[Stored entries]
⟨
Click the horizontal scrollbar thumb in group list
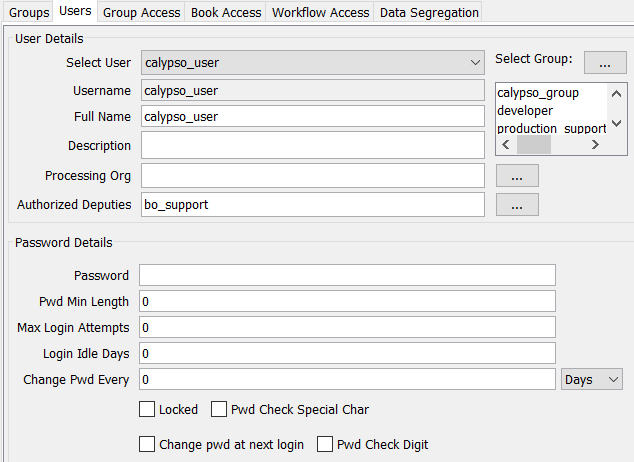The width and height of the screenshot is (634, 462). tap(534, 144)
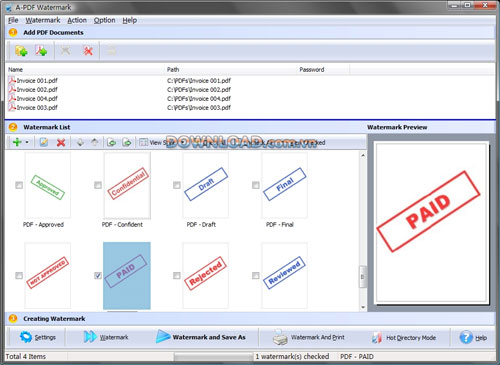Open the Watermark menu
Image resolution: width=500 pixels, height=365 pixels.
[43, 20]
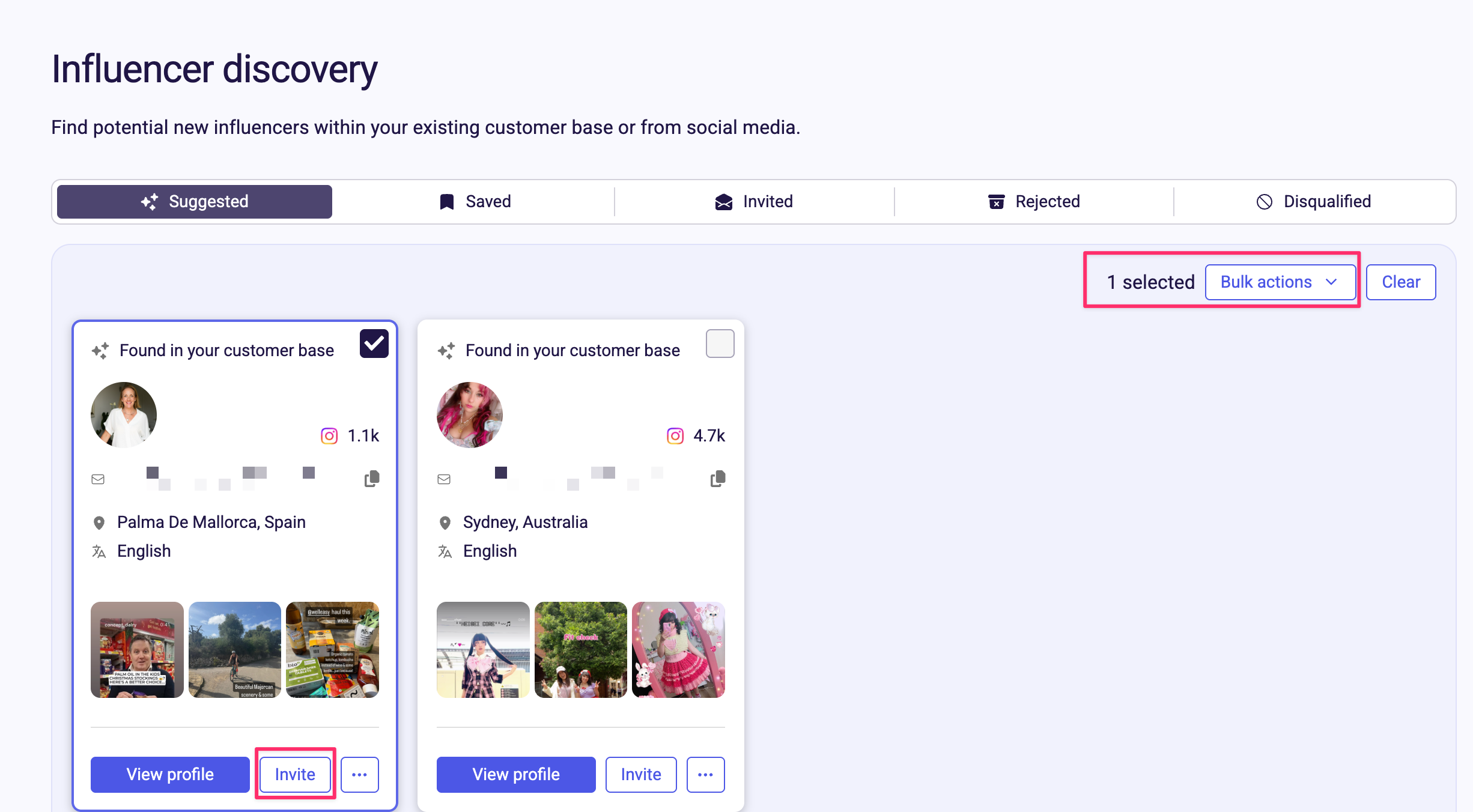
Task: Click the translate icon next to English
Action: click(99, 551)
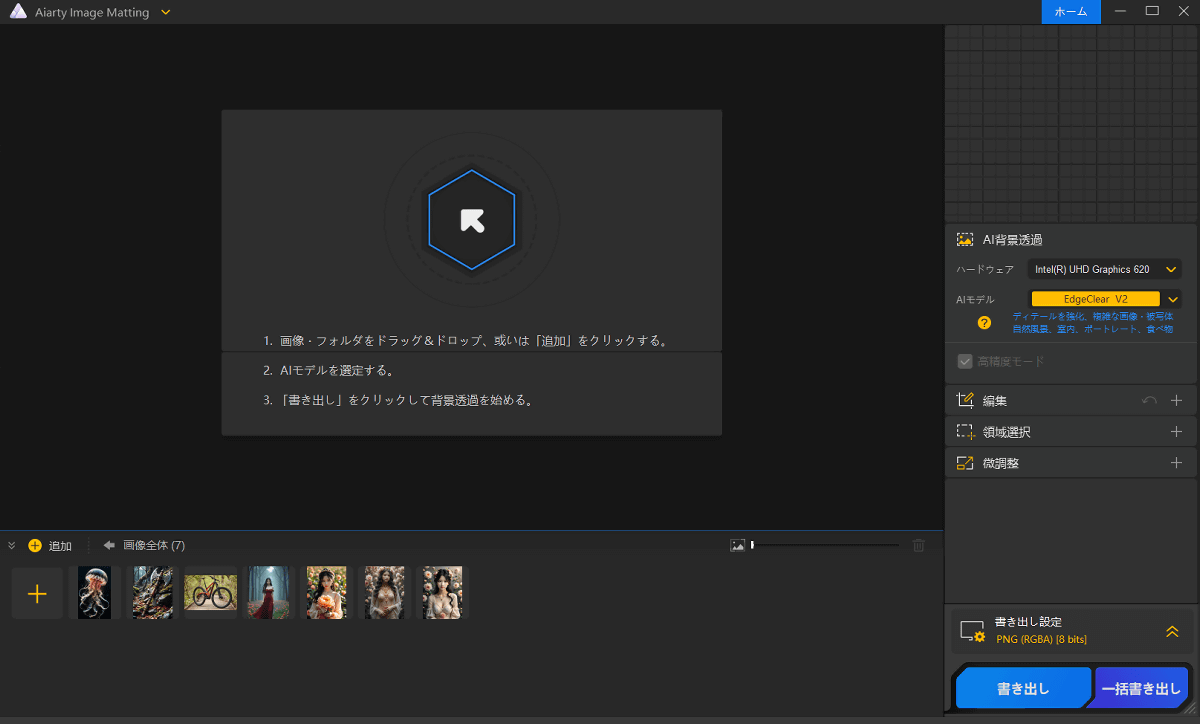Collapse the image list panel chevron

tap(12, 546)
⟩
(ASSIGNMENT): I'd like every record above written out again exactly, without the pictures.

(SOLUTION TO THIS EXERCISE):
Click the horizontal scrollbar thumb in group list
The width and height of the screenshot is (634, 462). tap(534, 144)
Open the Watermark menu
Image resolution: width=500 pixels, height=365 pixels.
[43, 20]
Task: Click the translate icon next to English
Action: click(99, 551)
Collapse the image list panel chevron

tap(12, 546)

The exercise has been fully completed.